What is Amblyopia? - Amblyopia Eye Doctors Atlanta, Georgia
Amblyopia is the decrease of vision in one eye which is otherwise a healthy eye. It occurs when a child prefers to use one eye and stops using, or “shuts off”, the other eye. There are two common types of Amblyopia. One is due to a misalignment of the eyes (turning in or turning out). The other is due to an unequal eyeglass prescription between two eyes.
If Amblyopia goes undetected and as the child learns to see, the eye that is crossed, wandering, or blurred, sends an unclear image to the brain. In turn, the brain ignores the unclear or double image, and soon the child unconsciously stops using the weaker eye. The result is that Amblyopia or “lazy eye” often develops in the eye that is not being used, leaving the child nearly blind for life if the condition goes untreated. The treatment, which is usually successful, is frequently a patch over the stronger eye to make the weaker eye work.

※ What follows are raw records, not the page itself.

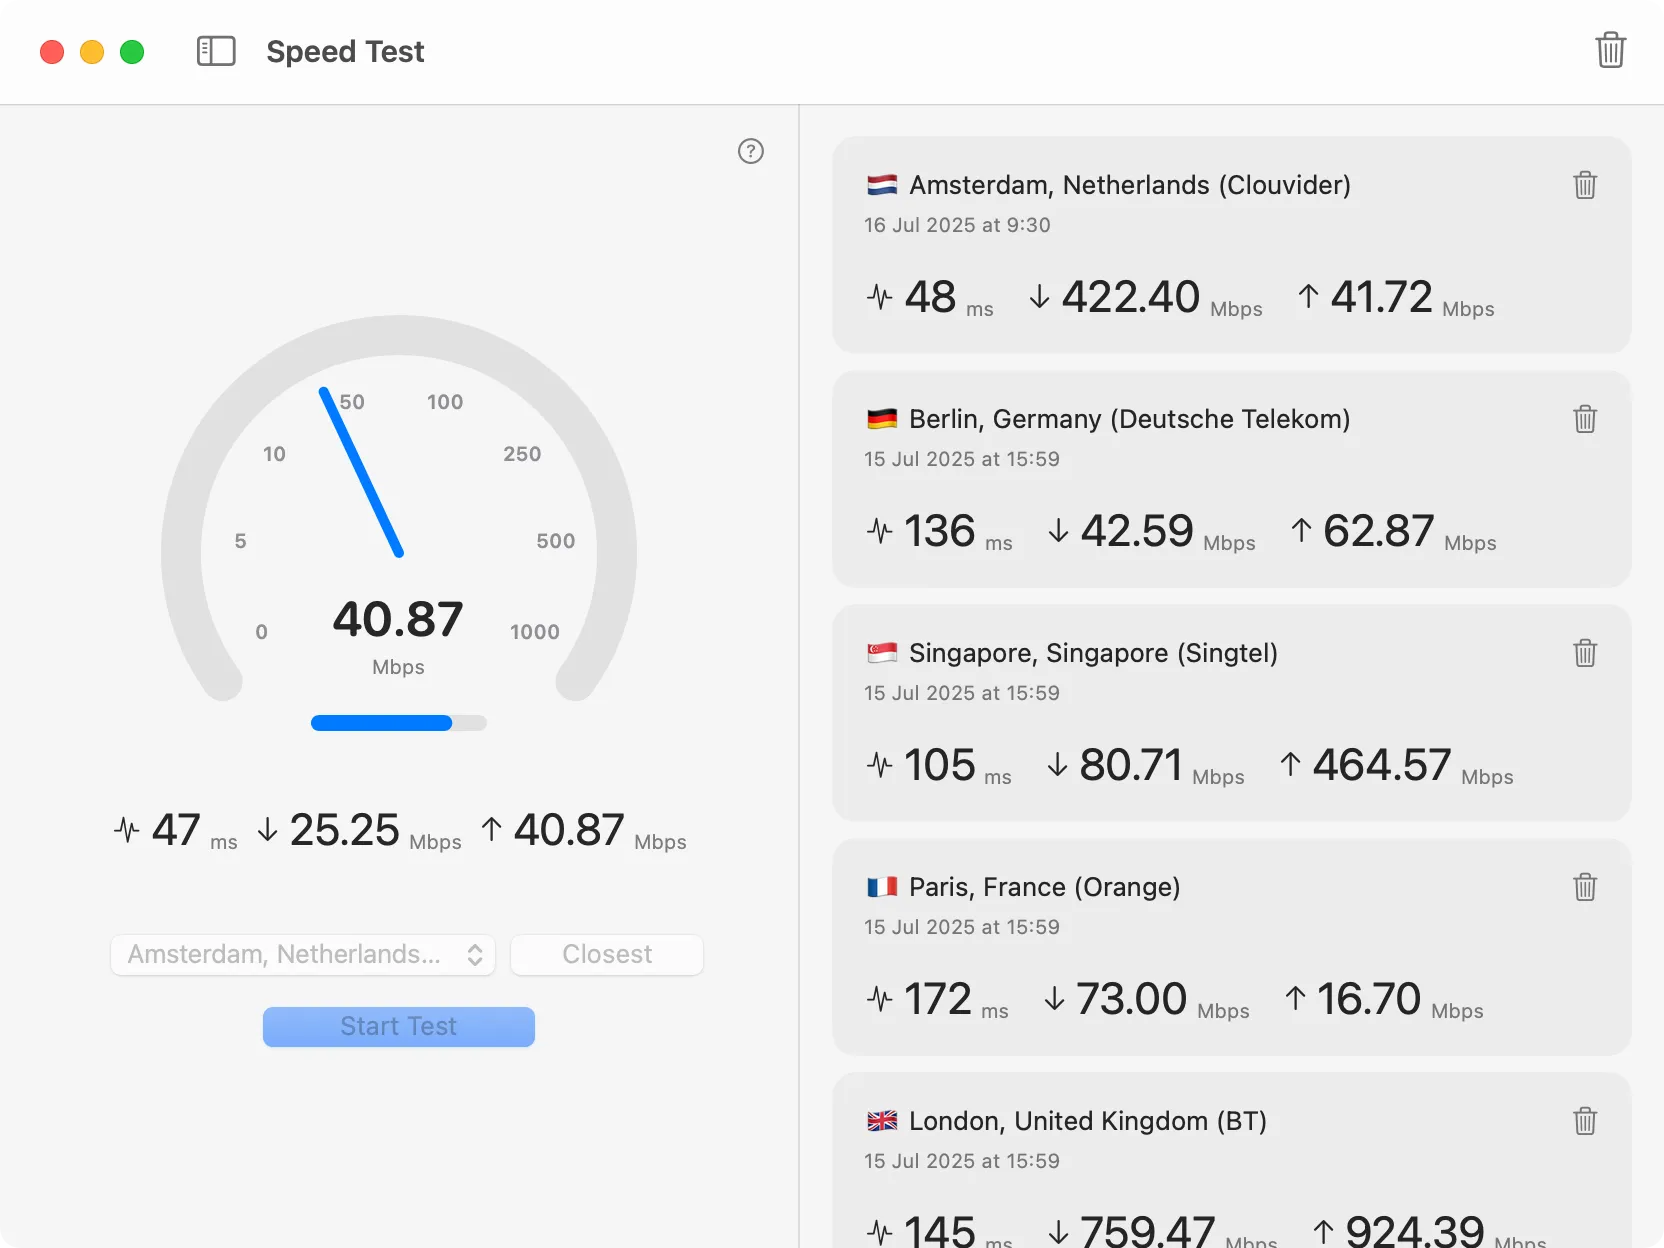Image resolution: width=1664 pixels, height=1248 pixels.
Task: Click the speedometer gauge reading 40.87
Action: 398,520
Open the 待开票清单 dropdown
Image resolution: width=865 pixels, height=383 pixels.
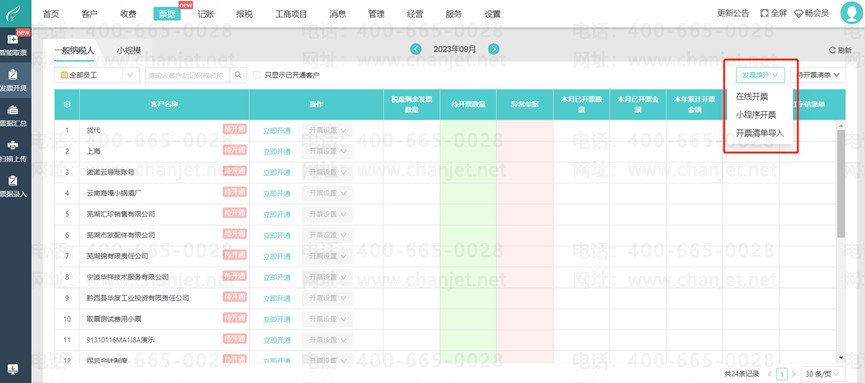(818, 75)
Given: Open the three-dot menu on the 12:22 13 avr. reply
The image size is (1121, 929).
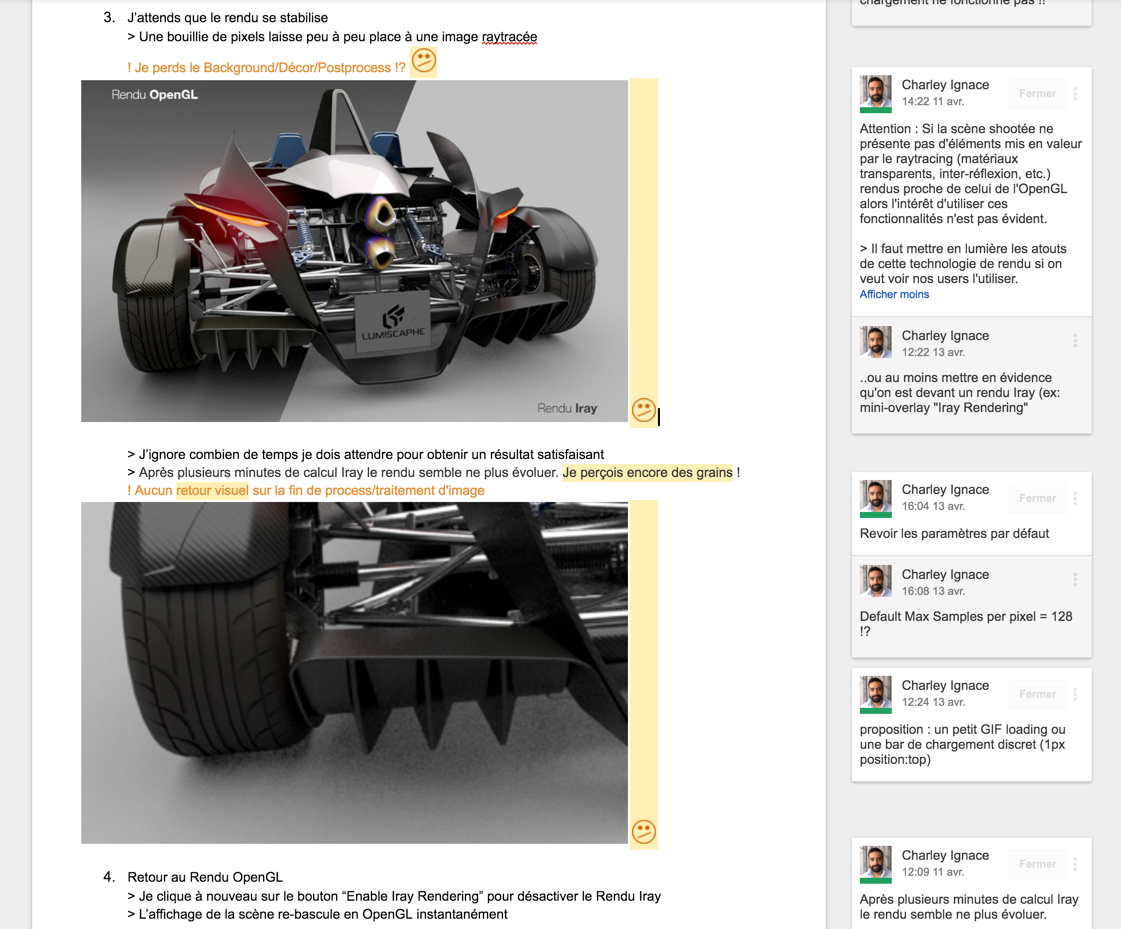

The goal of treatment: To achieve optimal vision in each eye. With a combined team effort of the child, the doctor, and most importantly, the parents, this goal can be achieved. The best present you can give your child is the gift of good vision in both eyes.
Part of your child's routine eye examination involves checking the child for nearsightedness and farsightedness. Mild farsightedness is actually common in young children and does not necessarily interfere with their vision. Children have a special ability to “auto-focus” the eyes by themselves to clear their vision, and in many cases, they do not need glasses to correct farsightedness.
Children who exhibit a greater amount of farsightedness may sometimes develop crossed eyes. When the child tries to “auto-focus” to see clearly, they may not be able to keep the eyes straight at the same time. Because farsightedness is caused by focusing, it is easily treated by prescribing glasses. Children who are more farsightedness may develop crossed eyes anywhere from age 1 to around age 5, and it is important that they are monitored carefully.
Anisometropia is a refractive vision disorder that is characterized by inequality of the refraction between the two eyes. Instead of each eye having the same degree of nearsightedness or farsightedness as the other, one has a greater amount. It is common for there to be a small difference between the two eyes; in that case, Anisometropia usually does not affect the way the eyes see and does not need to be corrected. However, a greater degree of Anisometropia makes it very difficult for the child to use his or her eyes together, and the eyes are out of balance. The child will depend on the better eye, and the vision in the other eye will deteriorate from lack of use. To prevent this, we commonly prescribe glasses to balance out the two eyes.
Sometimes children with Anisometropia will develop Amblyopia or decreased vision in one eye. Wearing glasses helps improve the child's vision, but often patching the dominant eye is needed to help the vision improvement in the other eye. The combination of glasses and the patch is very effective in promoting the development of good vision in both eyes.
Parents frequently ask if glasses will be needed when the child gets older. The answer is that it depends on how much difference there is between the two eyes and what changes occur as the child grows. We do see children who “outgrow” their glasses, and we also see children who do not need the correction on a long-term basis. These children are often ideal candidates for wearing contact lenses to keep the eyes balanced and maintain optimal vision.
Astigmatism is an unequal curve of the front surface of the eye that can cause the child's vision, both distance, and close-up, to be blurry. This is a very serious problem that may worsen over time, but it also frequently may improve.
Glasses are not necessary for astigmatism unless the vision becomes significantly blurry. However, it is important that the child sees as well as possible, and glasses may be prescribed to correct astigmatism, as well as any nearsightedness or farsightedness.
Children and adults with astigmatism may choose to have their vision corrected with contact lenses. In the past, many patients with astigmatism were told that they could not wear contact lenses, however, now both soft and gas permeable lenses specially designed to correct astigmatism are available. In many cases these lenses are successful depending on the amount of astigmatism the patient has.